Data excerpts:
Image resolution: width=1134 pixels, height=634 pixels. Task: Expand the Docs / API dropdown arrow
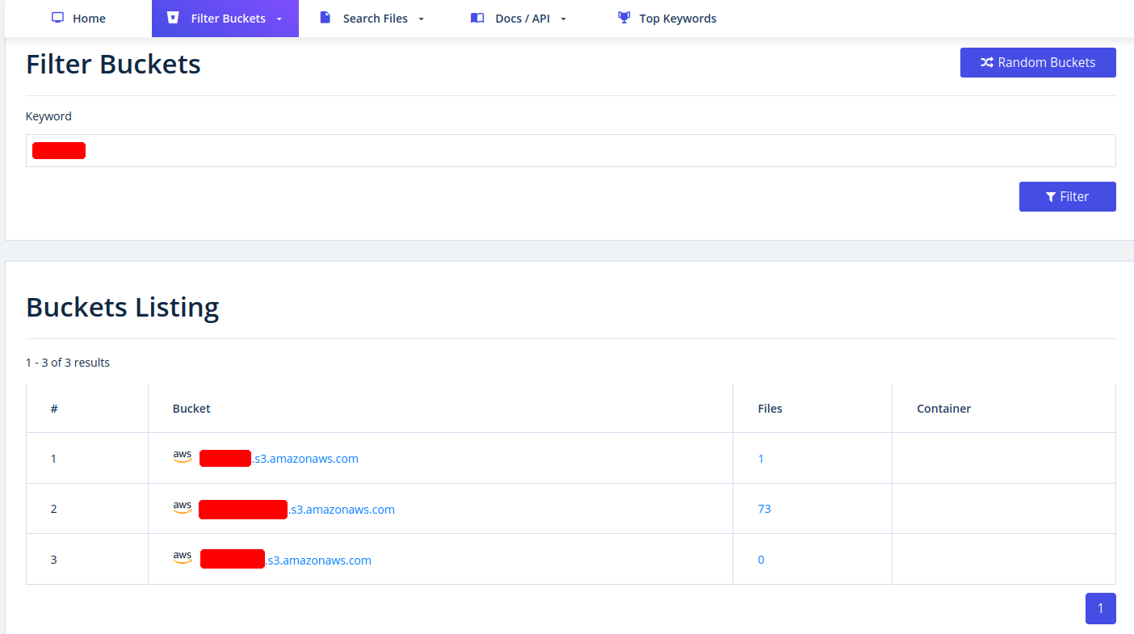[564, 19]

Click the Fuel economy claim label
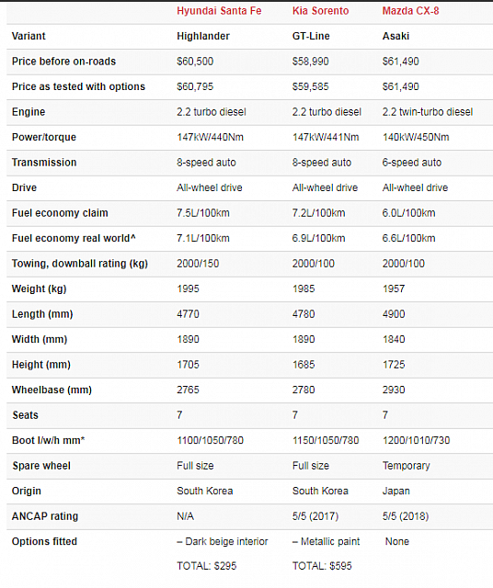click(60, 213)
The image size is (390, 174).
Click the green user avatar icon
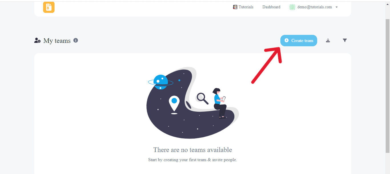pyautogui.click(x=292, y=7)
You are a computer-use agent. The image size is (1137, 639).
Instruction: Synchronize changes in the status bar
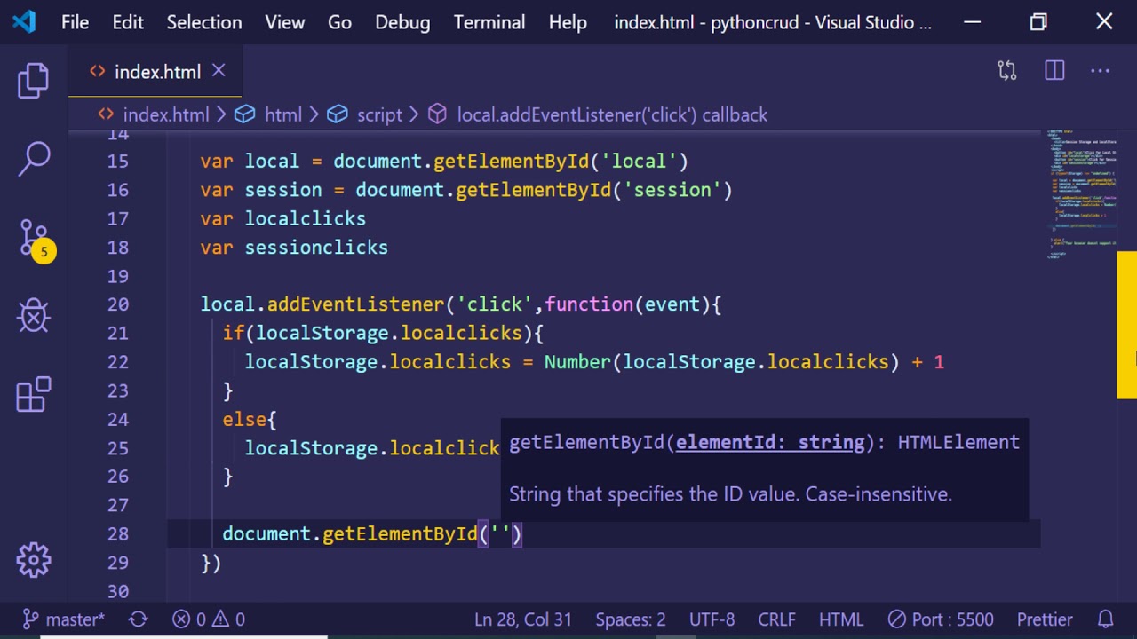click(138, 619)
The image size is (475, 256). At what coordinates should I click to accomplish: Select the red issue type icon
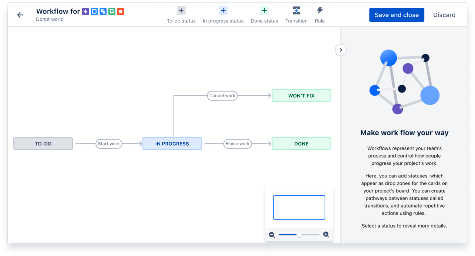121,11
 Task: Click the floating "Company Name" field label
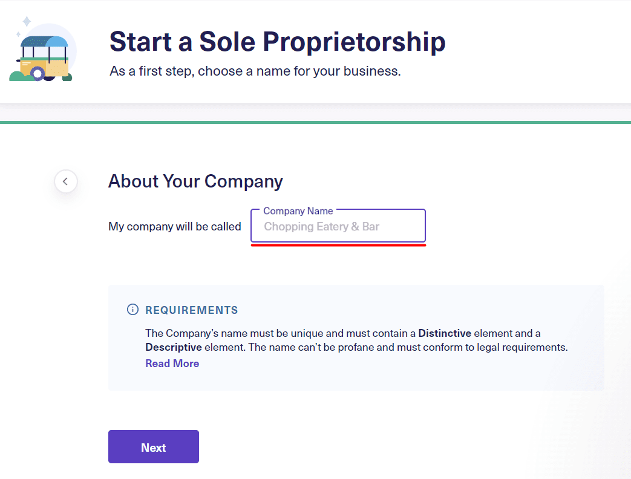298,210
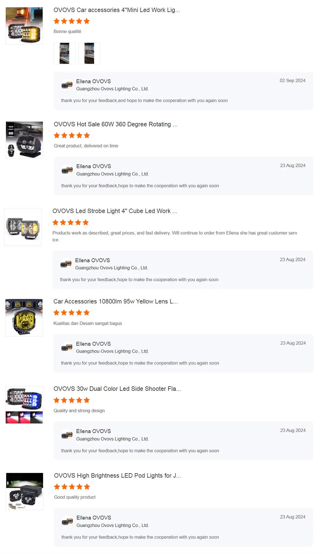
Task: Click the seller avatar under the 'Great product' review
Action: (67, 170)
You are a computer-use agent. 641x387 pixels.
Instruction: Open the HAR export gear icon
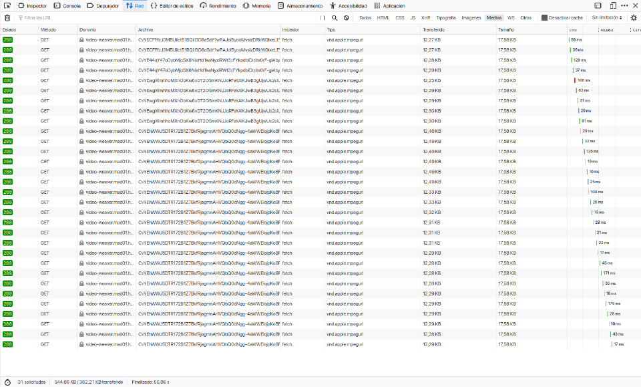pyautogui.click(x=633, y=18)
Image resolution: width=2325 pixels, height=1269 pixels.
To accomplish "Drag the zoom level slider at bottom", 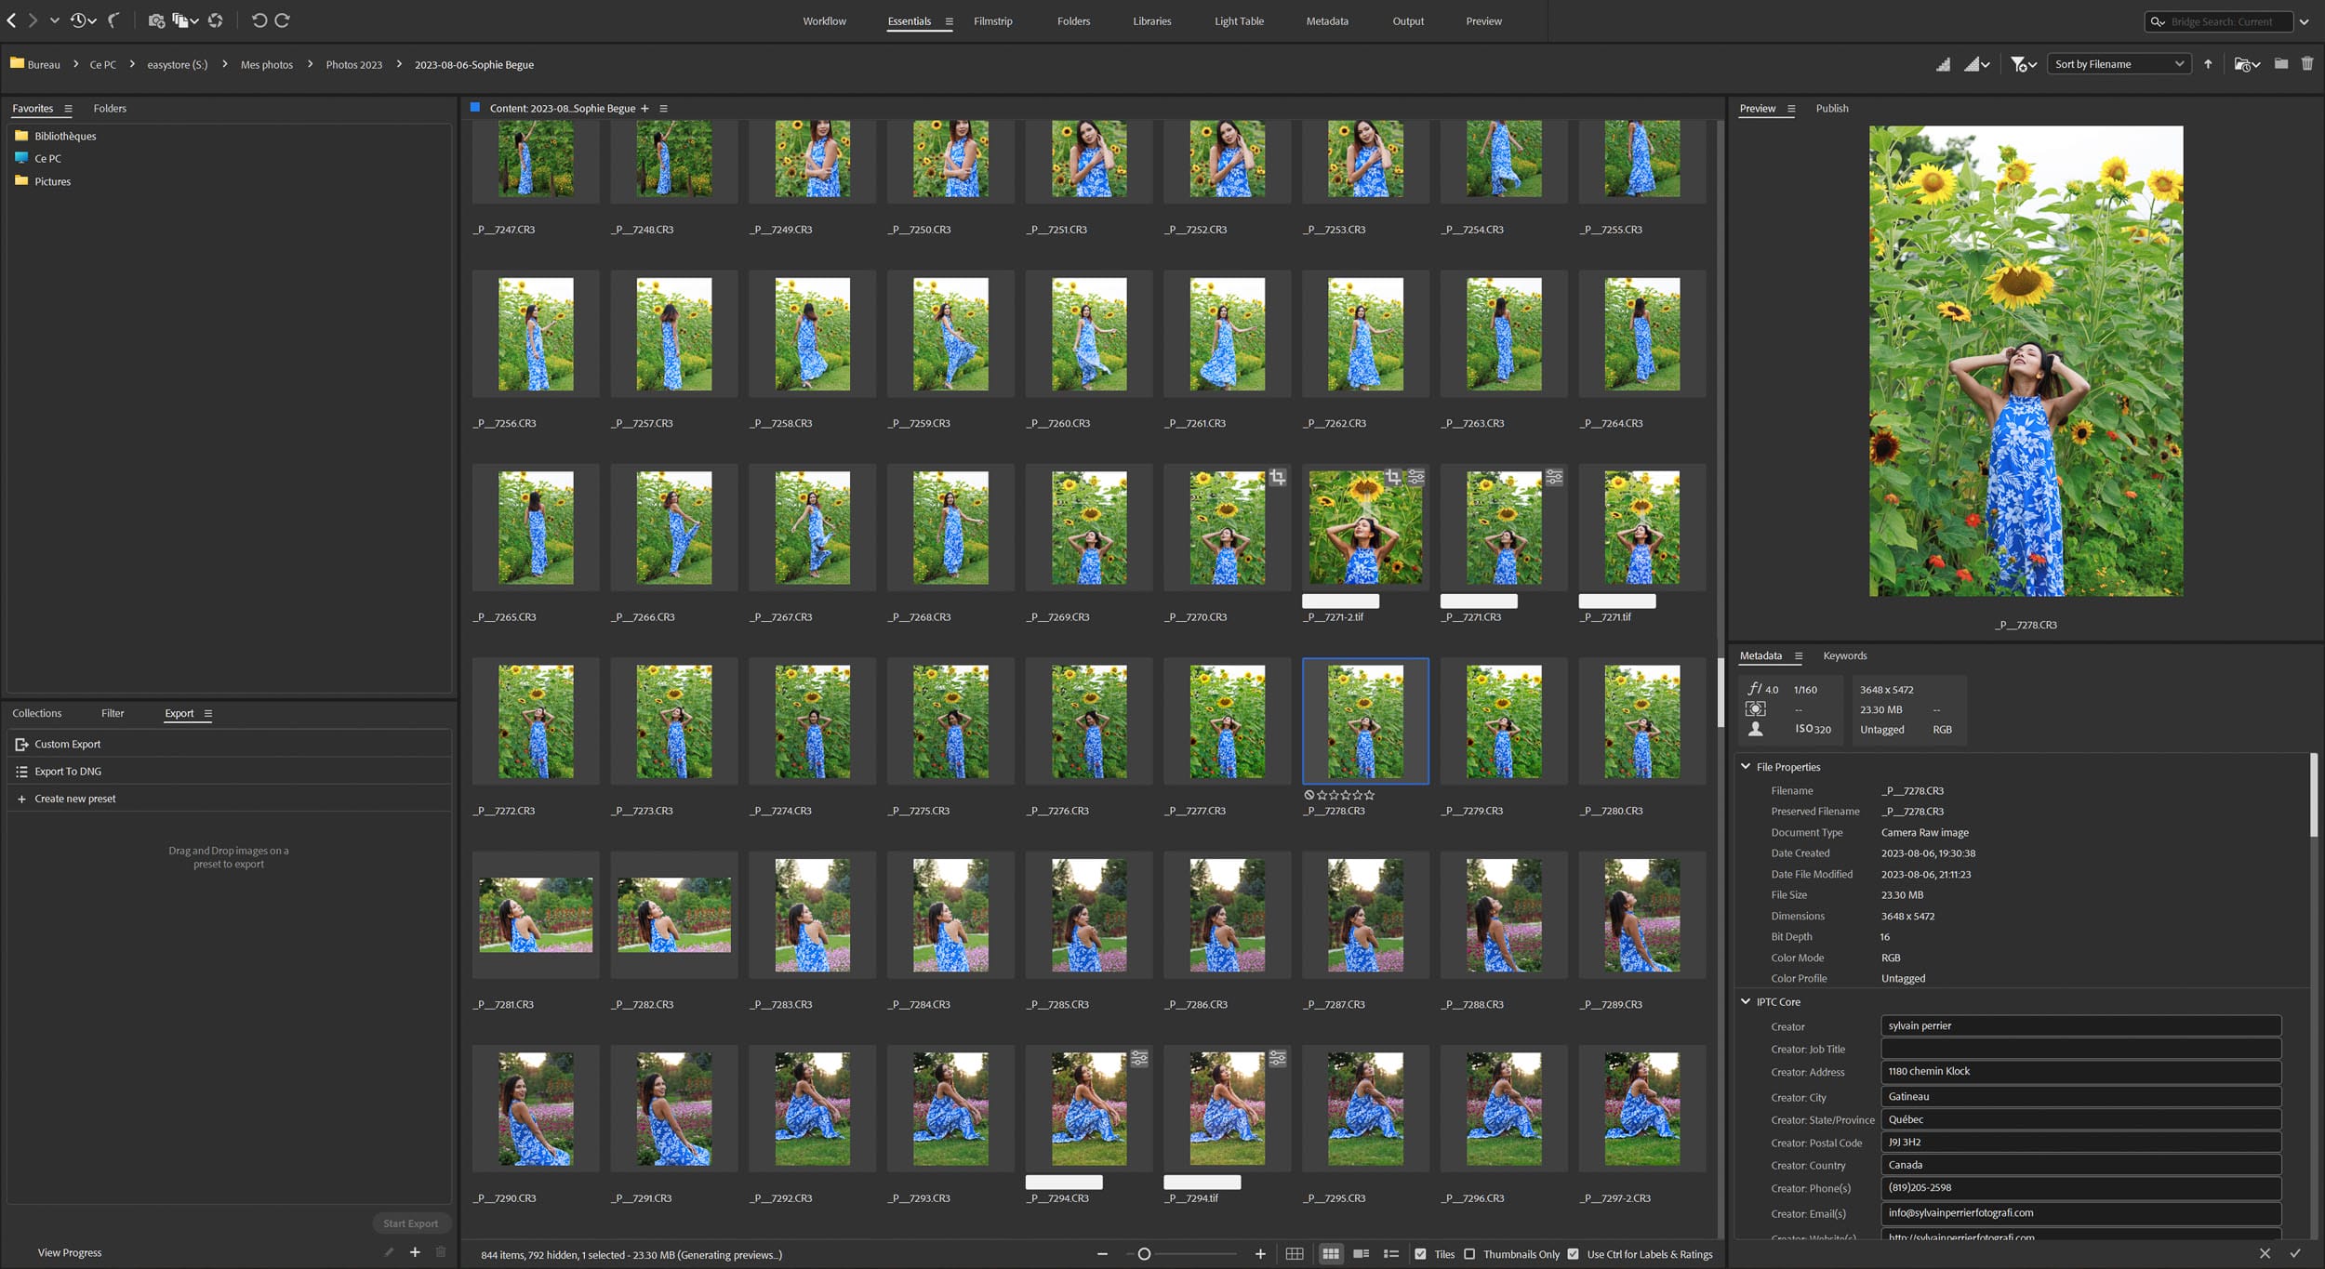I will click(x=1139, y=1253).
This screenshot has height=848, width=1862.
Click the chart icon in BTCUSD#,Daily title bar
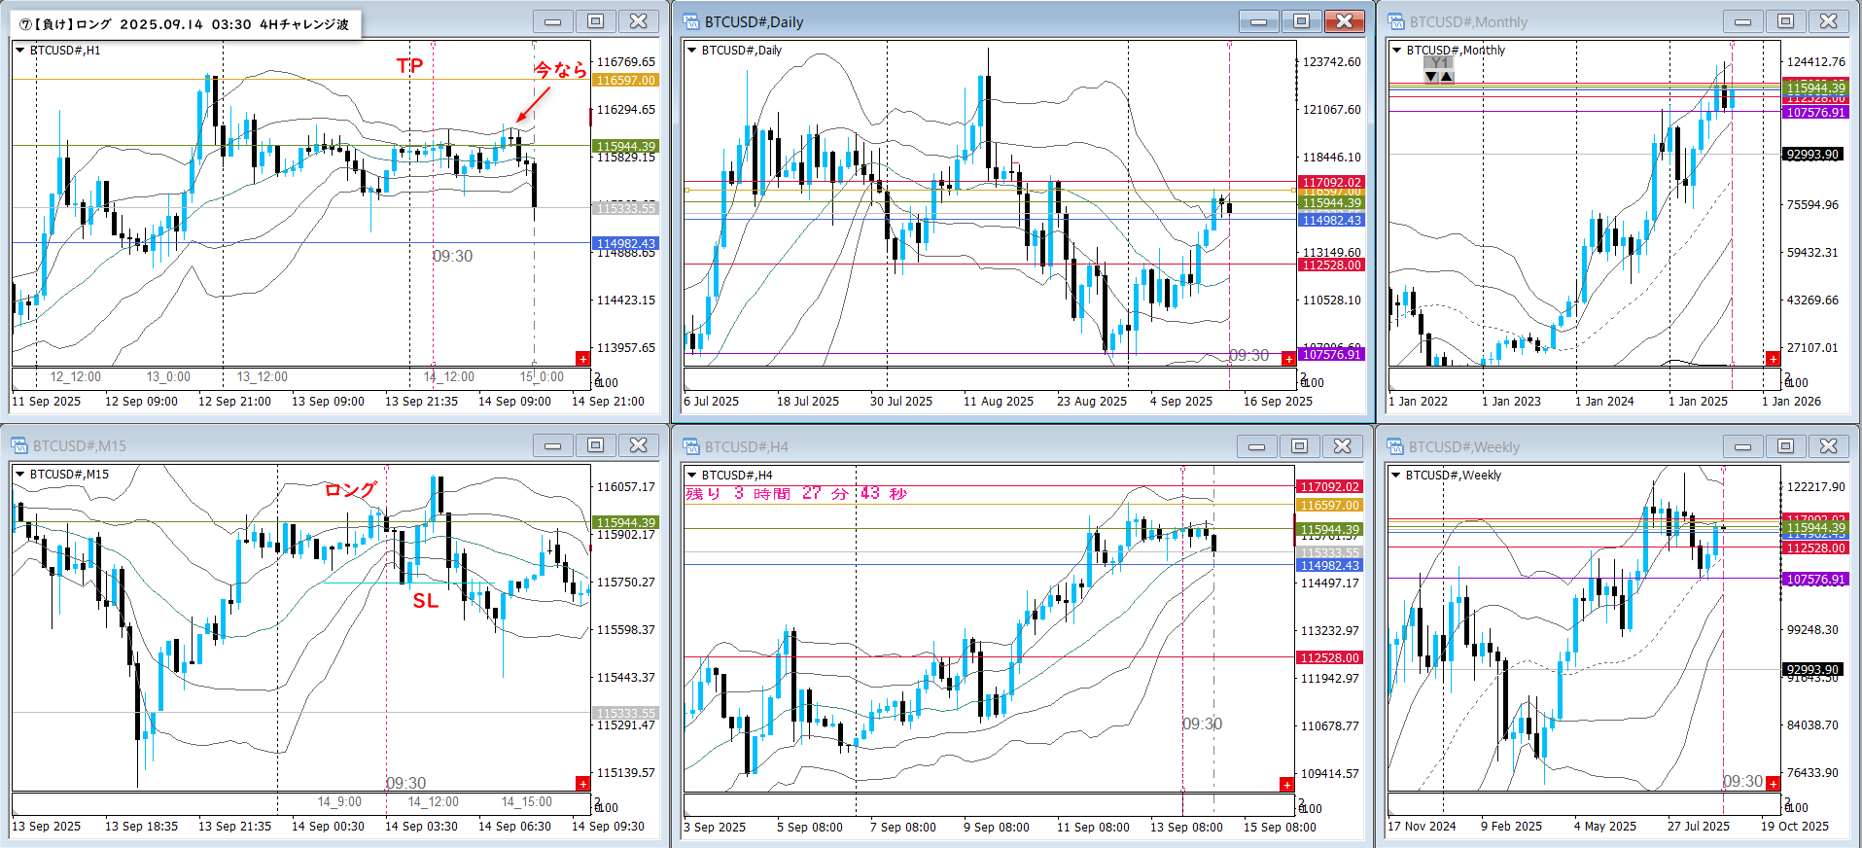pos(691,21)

- [What is needed] In the records above, find the lines containing "agent" and copy them.

- [Answer section]
You are a computer-use agent. The image size is (1137, 639).
You are a computer-use agent. 641x387 pixels.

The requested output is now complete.